Screenshot grounding data:
● ● ● ● ●

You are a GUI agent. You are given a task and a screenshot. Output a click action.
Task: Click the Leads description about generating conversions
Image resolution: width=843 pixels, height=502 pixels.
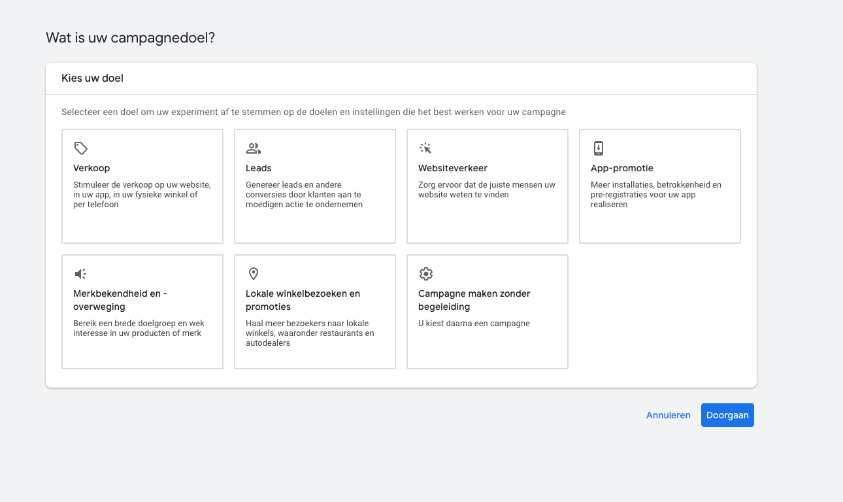[304, 195]
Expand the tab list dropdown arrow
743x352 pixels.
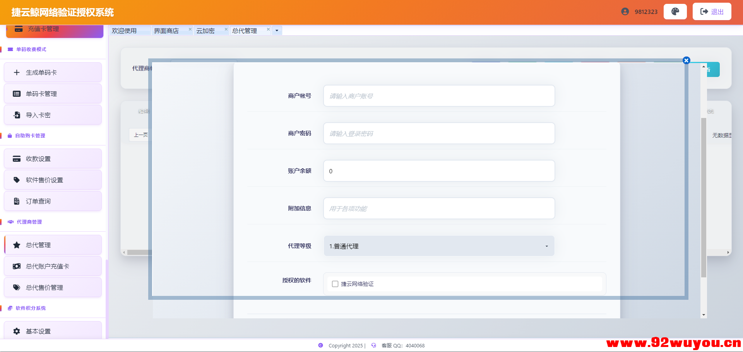tap(277, 31)
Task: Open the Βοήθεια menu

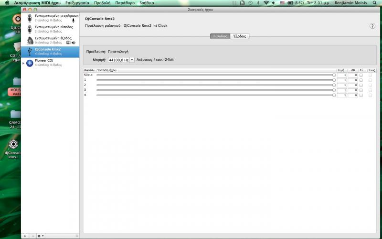Action: tap(147, 3)
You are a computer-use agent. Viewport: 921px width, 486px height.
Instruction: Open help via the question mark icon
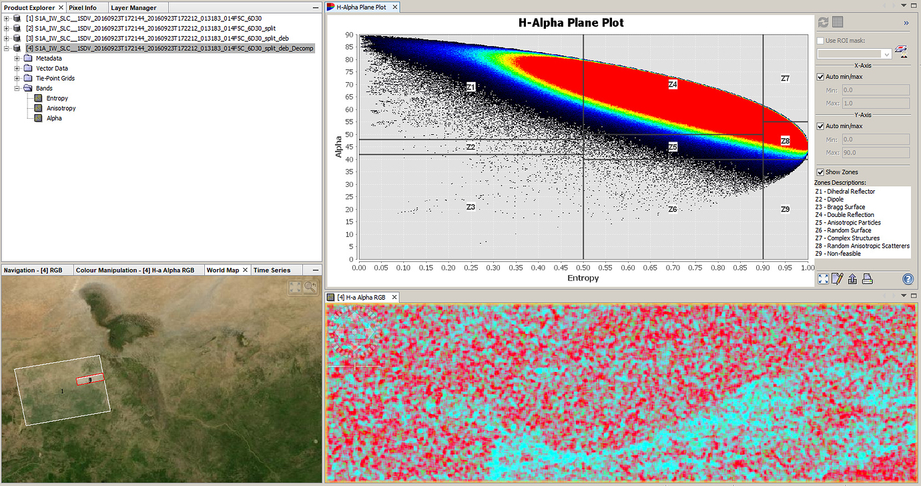pyautogui.click(x=906, y=279)
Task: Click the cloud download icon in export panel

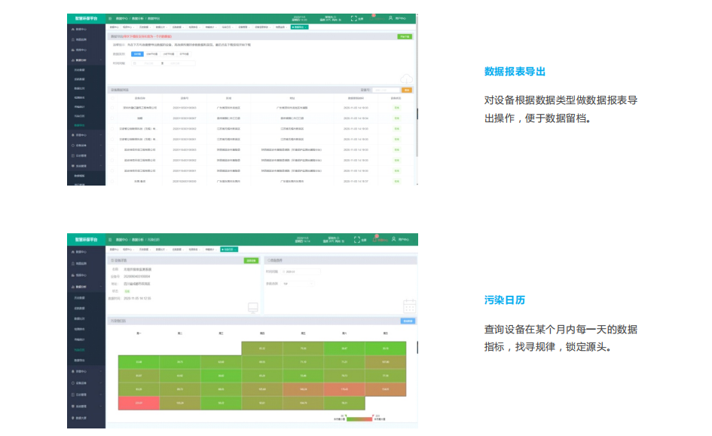Action: tap(407, 78)
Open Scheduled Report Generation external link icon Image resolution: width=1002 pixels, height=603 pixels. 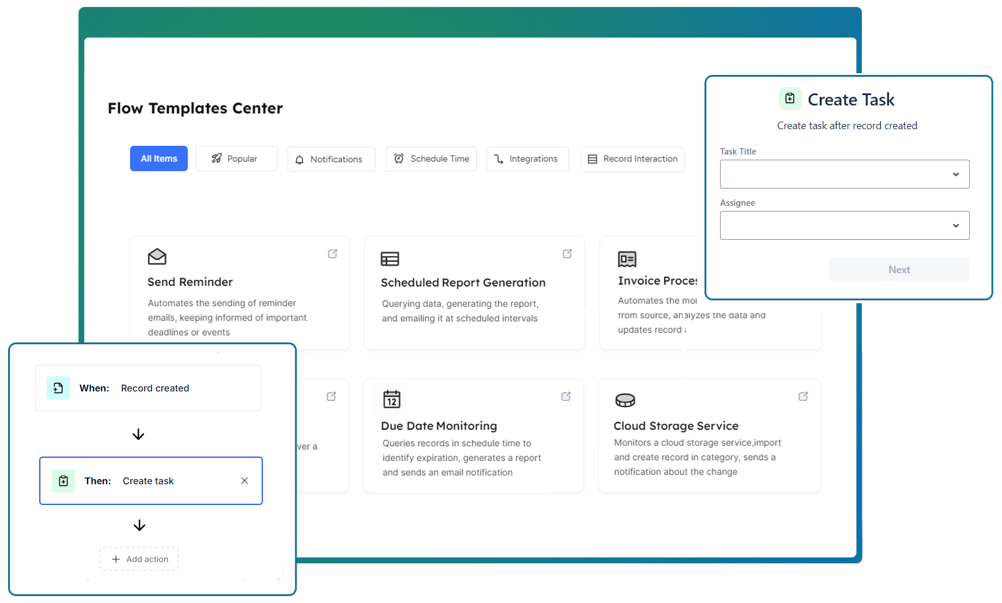tap(567, 254)
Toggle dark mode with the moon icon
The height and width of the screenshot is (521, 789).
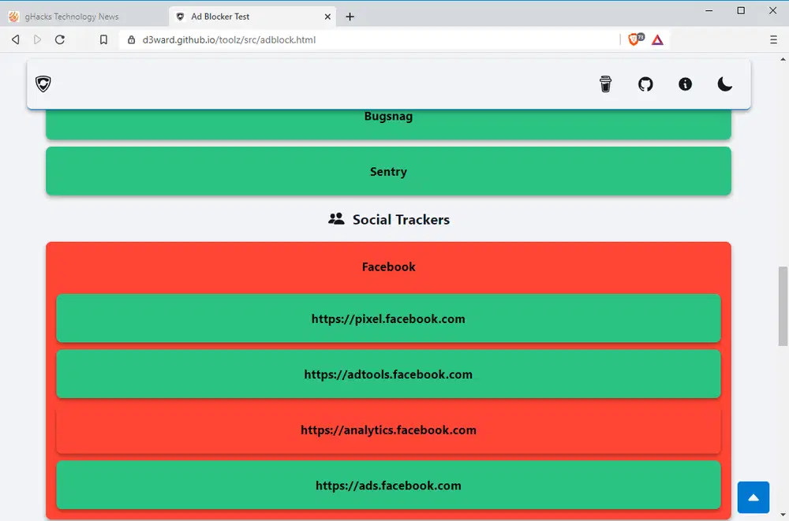click(724, 84)
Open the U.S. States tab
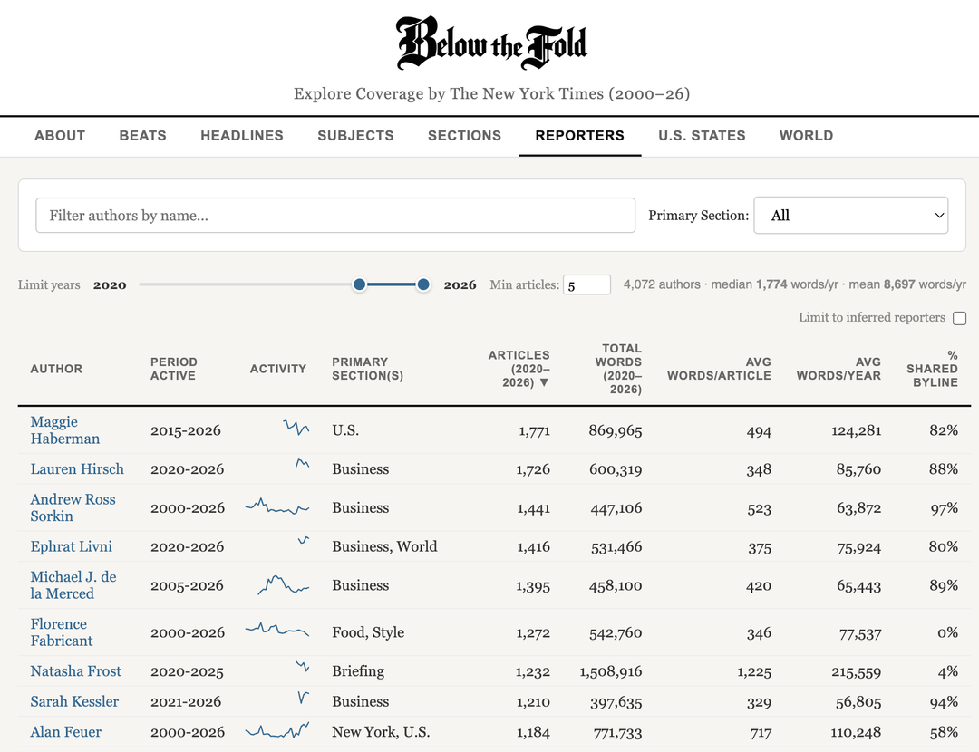Screen dimensions: 979x752 pos(702,136)
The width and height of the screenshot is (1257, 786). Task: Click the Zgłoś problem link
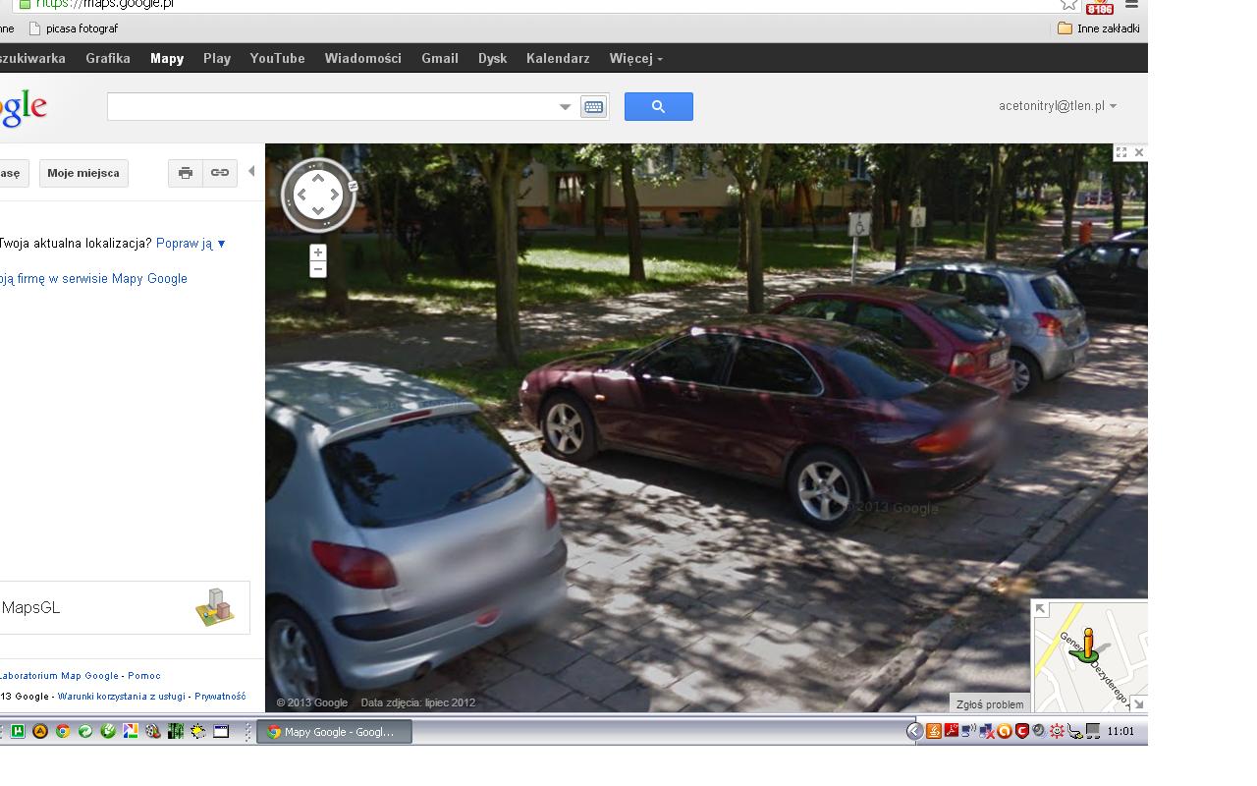coord(989,703)
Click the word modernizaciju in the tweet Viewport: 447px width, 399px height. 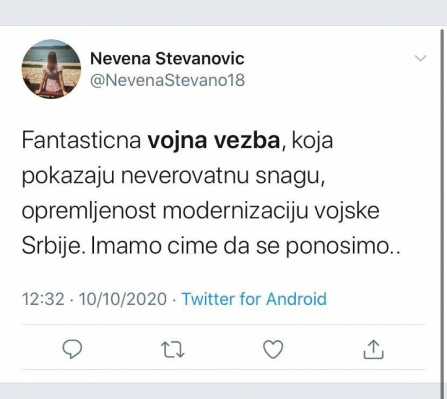247,212
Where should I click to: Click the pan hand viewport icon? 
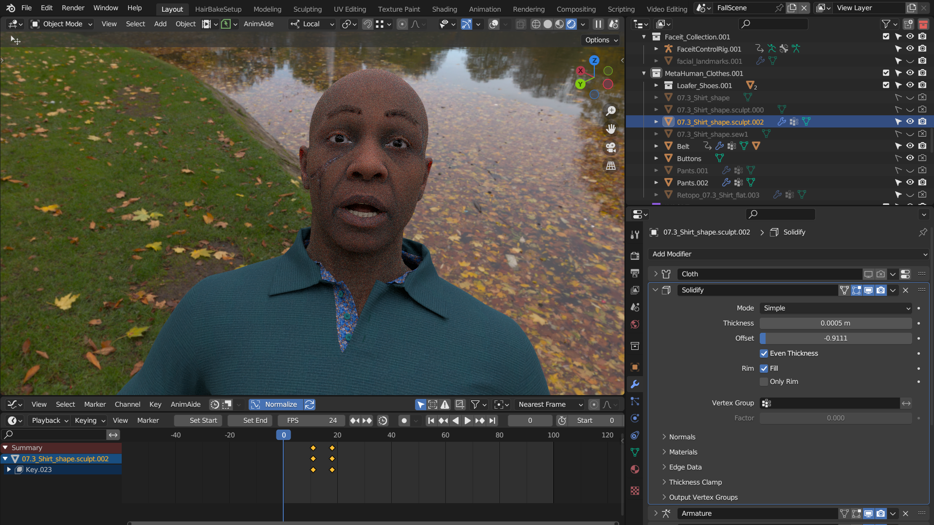611,129
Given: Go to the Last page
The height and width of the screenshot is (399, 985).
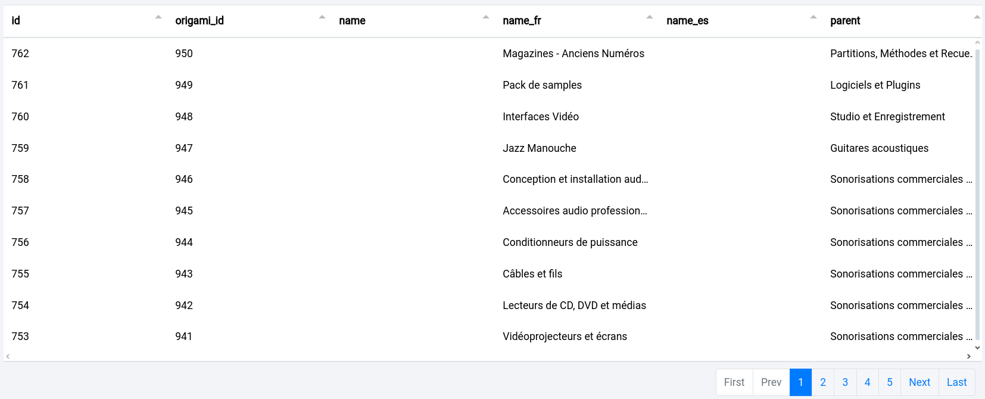Looking at the screenshot, I should click(x=956, y=382).
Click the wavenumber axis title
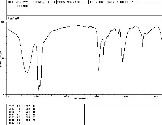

● ● ● ● ●

Activity: Looking at the records above, please work out how many lines contain "agent" and state only that number.

Your solution: 2